E.g. In array of size 10, if we have to toggle (2, 5), then make arr[2] = 1 and arr[6] = 1, then to get isOn(3), sum from arr[1] to arr[3] = 1, thus ON, to get isOn(8) = sum from arr[1] to arr[8] = 2 = 0(mod2), thus OFF
Now to store cumulative sum optimally, use BIT.
int[] arr = new int[n+1];
public static void toggle(int i, int j) {
i++;
j++;
set(i);
set(j+1);
}
public static boolean isOn(int i) {
i++;
int sum = 0;
int pos = i;
while (pos > 0) {
sum += arr[pos];
sum %= 2;
pos -= (pos & (-pos));
}
return (sum%2 == 1);
}
private static void set(int i) {
int pos = i;
while (pos <= n) {
arr[pos] += 1;
arr[pos] %= 2;
pos += (pos & (-pos));
}
}
Why not use an interval tree, with the tree nodes storing lists of pairs of the form <Interval,count_of_toggles_done_to_the_interval>.

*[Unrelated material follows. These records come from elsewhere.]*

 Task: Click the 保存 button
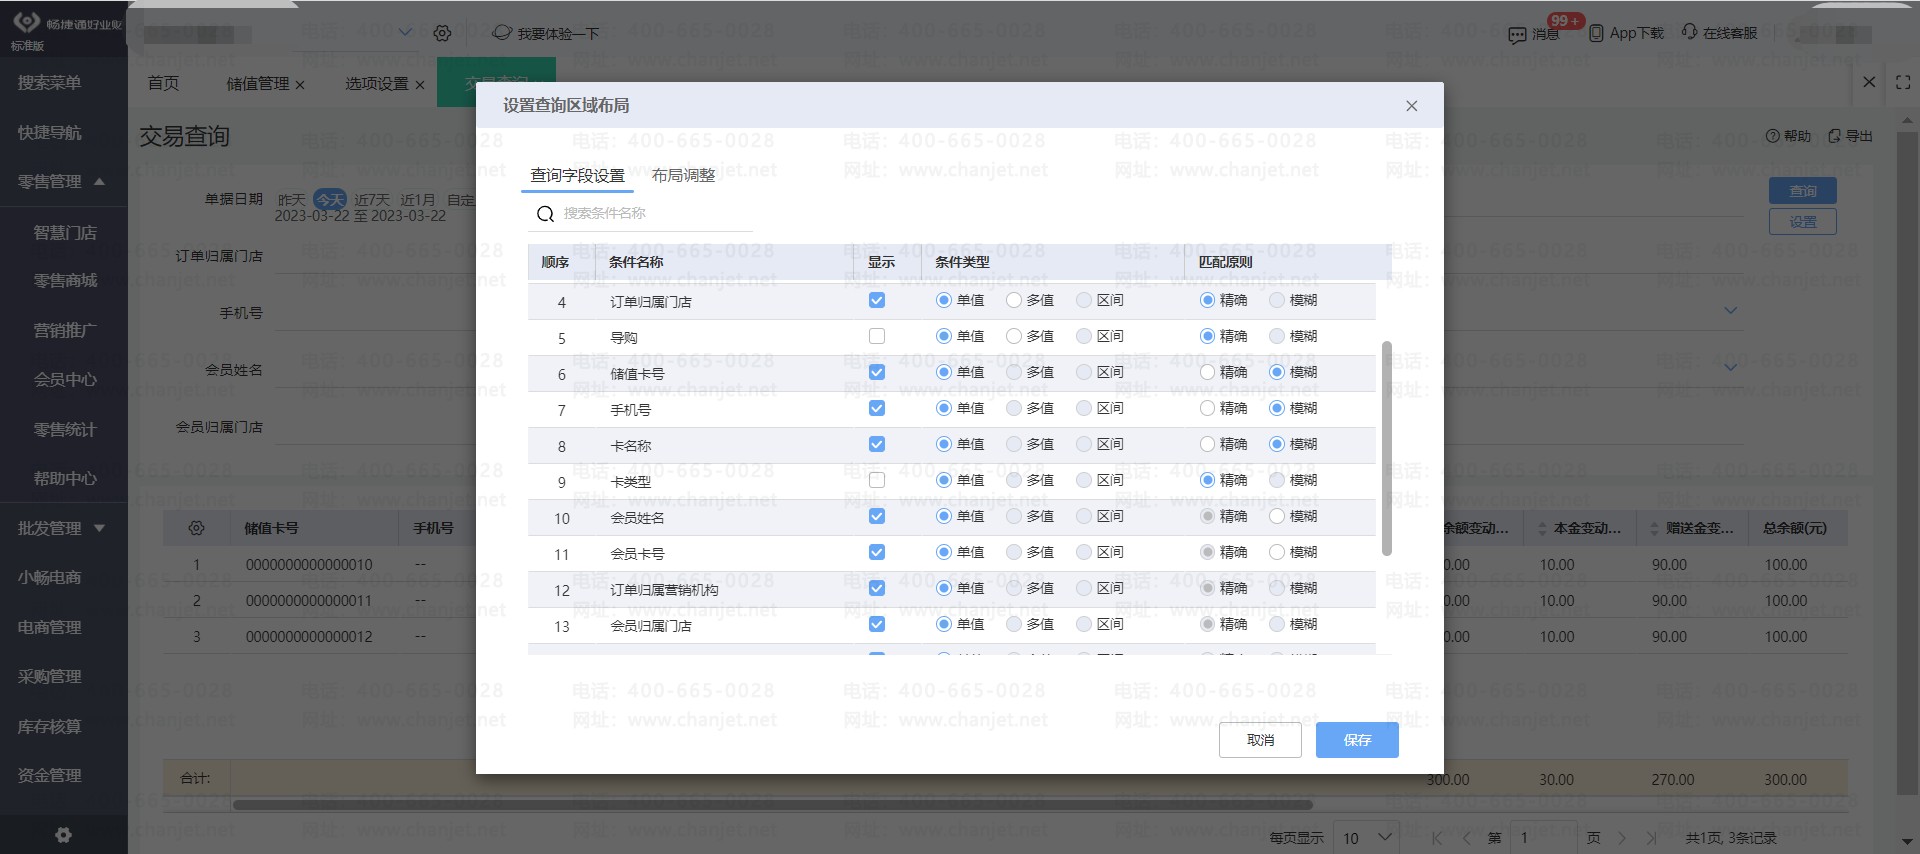tap(1357, 740)
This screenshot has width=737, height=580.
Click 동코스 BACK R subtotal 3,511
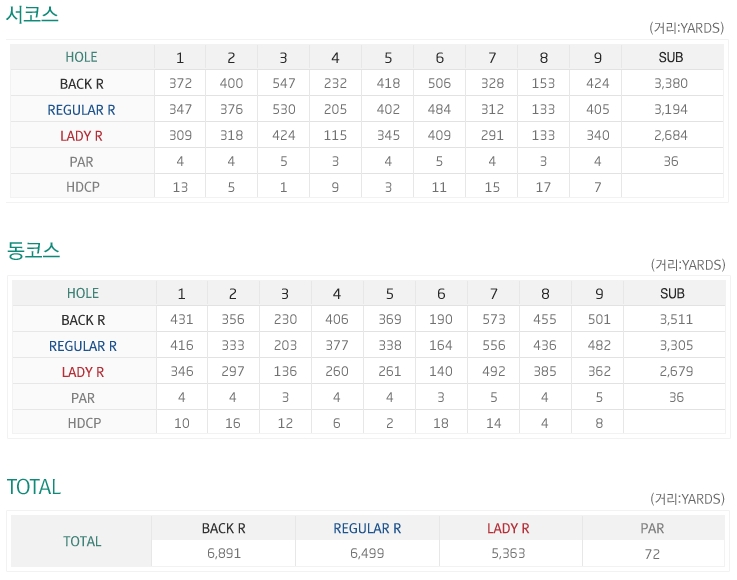click(676, 319)
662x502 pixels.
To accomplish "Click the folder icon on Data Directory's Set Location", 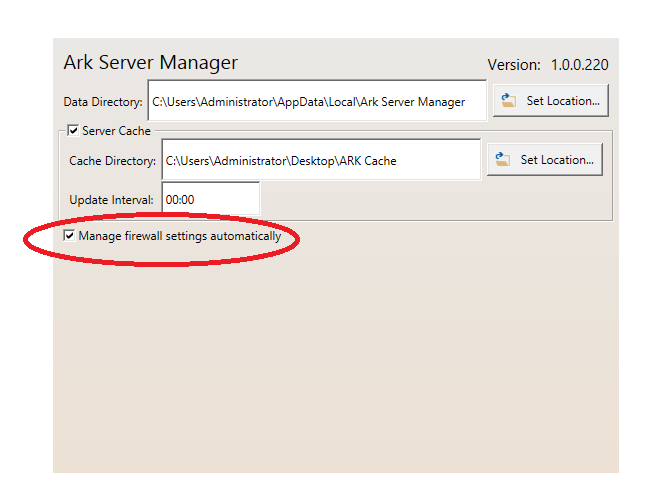I will coord(508,100).
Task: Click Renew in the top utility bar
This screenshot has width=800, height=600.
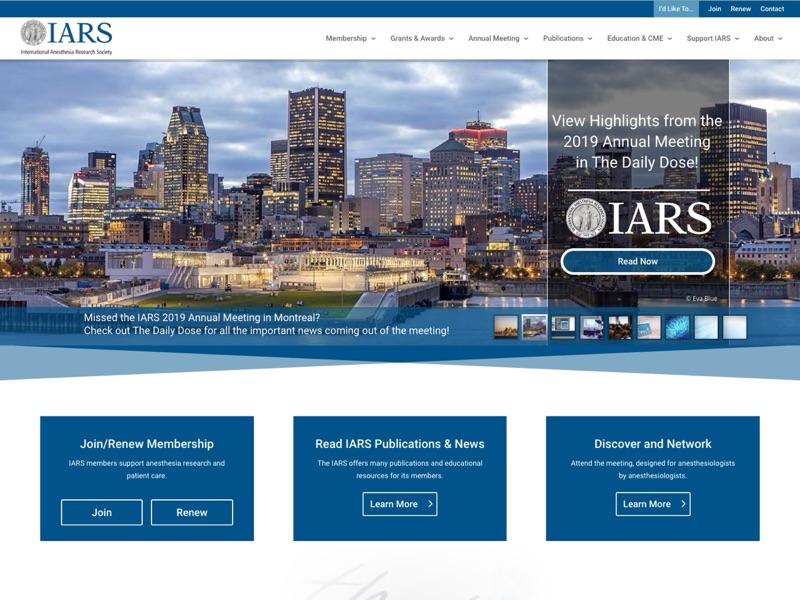Action: coord(740,8)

On each toggle operation on (i,j), follow the interval tree construction algorithm to locate/create the node where the new interval can be added. If the interval has already been toggled, we'd discover it, and therefore increment the toggle_counter. Otherwise,we'd just insert the pair <(i,j),1>. This can be achieved in log(n) time, where n is the current size of the interval tree.
isOn(i) would then just be an interval tree lookup for enumerating all the intervals that contain i. We can then sum up the toggle_counters of the intervals in that intersection list, and return (sum%2 != 0) (since the bulbs were initially all off)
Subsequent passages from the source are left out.